The reduction in the size of teams for Milan-San Remo, from seven to just six riders, is expected to add another variable to the sport's most unpredictable Classic, with many riders now expecting an uncontrollable race and attacks possibly starting on the Colle della Nava climb with 70km left to race.  

Until 2018, eight-rider teams lined up in Milan for the La Classicissima, and the strongest teams were often able to protect and guide their sprinters over the Poggio and work to ensure the race ended in a bunch sprint of some kind. 

It could be a coincidence, but since the UCI reduced teams to seven for WorldTour one-day races, the attackers have had the upper hand in Milan-San Remo. In 2018, Vincenzo Nibali snuck away on the Poggio to win solo. Last year, ten riders got away after Julian Alaphilippe surged away on the same climb, with a huge effort needed to go with the move. They eventually finished 27 seconds ahead of the sprinters, with Alexander Kristoff bringing the peloton home. With so many big-name riders up front and the sprinters' teams on their knees after chasing earlier attacks, there was no one able to close the attack down.

In contrast, Alessandro Petacchi had five Fassa Bortolo teammates with him for the last kilometre in 2004 only to be beaten by Oscar Freire in the sprint.

"It's impossible that the same thing happens now," Marco Velo, Petacchi's lead-out man that day and now one of the motorbike race controllers at Milan-San Remo, told La Gazzetta dello Sport. 

"It'll be more difficult to control the attacks because teams can’t sacrifice one or two riders early on. Unless of course, the teams agree to work together and then the race could be more controlled than usual."

Secret deals and intrigue are the salt of major races like Milan-San Remo. The likes of Cofidis for Elia Viviani and Groupama-FDJ for Arnaud Demare will work for a sprint finish but other teams will be looking to distance them or play a double game and bluff by having a sprinter and an attacker in their six-rider squad.

Deceuninck-QuickStep have Alaphilippe and Sam Bennett, Lotto Soudal have Philippe Gilbert and Caleb Ewan, while Team Ineos have Michal Kwiatkowski and Ben Swift. Peter Sagan has finished second twice in Milan-San Remo and is Bora-Hansgrohe's sole leader but could come up short yet again in a very tactical finale.

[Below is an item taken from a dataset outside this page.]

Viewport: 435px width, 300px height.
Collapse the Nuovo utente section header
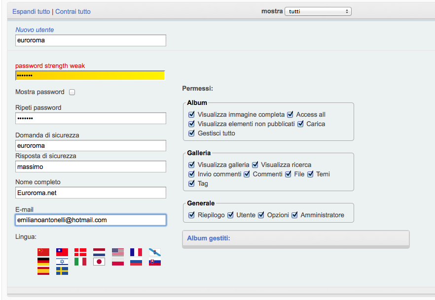click(35, 30)
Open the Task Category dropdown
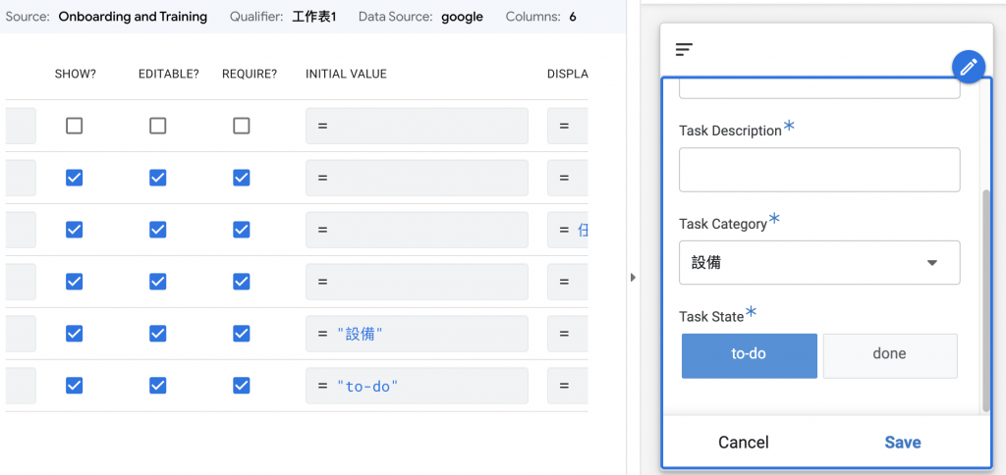Screen dimensions: 1006x475 pos(819,263)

Six riders teams will make every aspect of the race harder. Even the heat means the domestiques will have to make more trips to the team cars for bidons and then bust a gut to get back up to their leaders in the fast-moving peloton. That could make teams scared to attack but the likes of CCC Team have little reason to hold back, with both Greg van Avermaet and Matteo Trentin racing to win and to secure a new contract.

Caleb Ewan is rightly concerned about an attack on the Colle della Nava, a high-speed 30km descent to the coast and then a real shake-out on the Cipressa and Poggio.

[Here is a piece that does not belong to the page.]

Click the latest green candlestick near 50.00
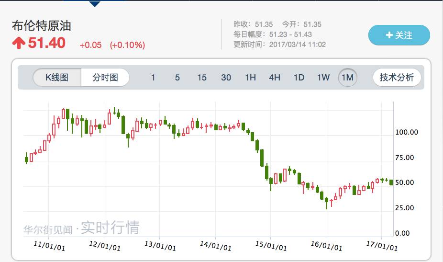The width and height of the screenshot is (443, 262). coord(391,182)
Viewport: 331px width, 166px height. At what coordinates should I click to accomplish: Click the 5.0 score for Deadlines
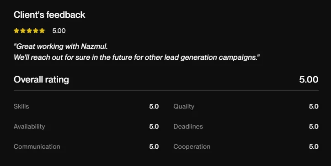(314, 126)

"One less rider in 300km race will definitely change things," Deceuninck-QuickStep directeur sportif Davide Bramati said.

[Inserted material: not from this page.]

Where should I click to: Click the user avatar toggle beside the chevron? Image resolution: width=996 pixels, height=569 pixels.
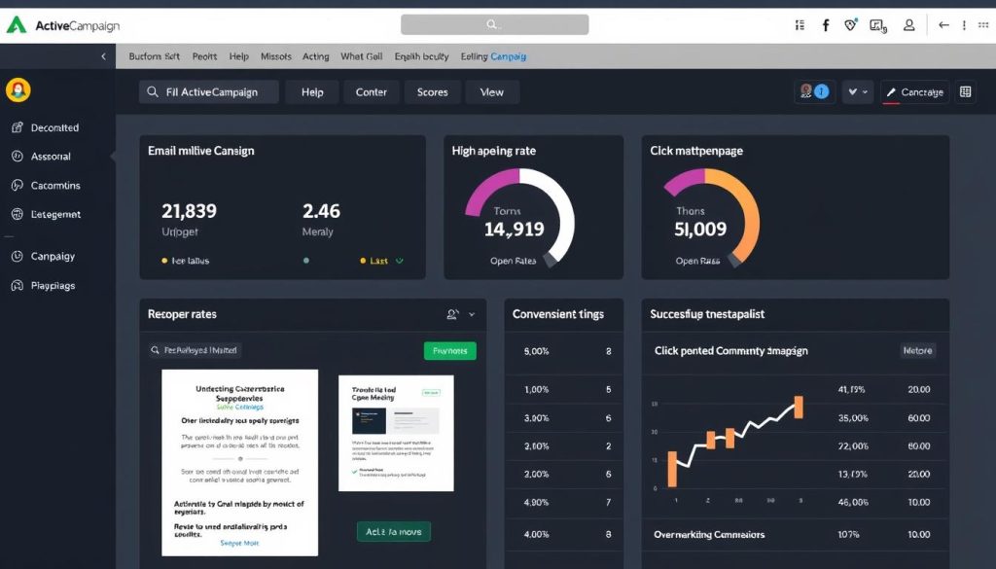pyautogui.click(x=805, y=91)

"Few will be willing to risk using a rider in the early part of the race or middle. We've also got Sam Bennett for a sprint finish but we are not the pre-race favourites. It'll be up to other teams to take control of the race."

"We have to adapt but it’s the same for everybody, "Alaphilippe said.  

"We have a really strong team with Tim Declercq, who will pull on the front. He is really motivated and looking forward to doing his job, so after that, we have to play well and be smart. In the end, it’s with the legs and we will see."

Viviani is not so happy.

"I don't agree with the reduction in team sizes, also because the decision was made ten days before the race, when most teams had already decided their line-ups. Everyone has lost a key rider. In our case Marco Mathis, who was supposed to control the race for us. Other teams have made similar decisions and so who knows who will control the race…" the Italian said.

The likes of Wout van Aert (Jumbo-Visma) are ready to take advantage of any outcome. "Even if Milan-San Remo finishes in a sprint, I'm not scared of anyone. It'll be a hard race and that will only favour me," the Strade Bianche winner said.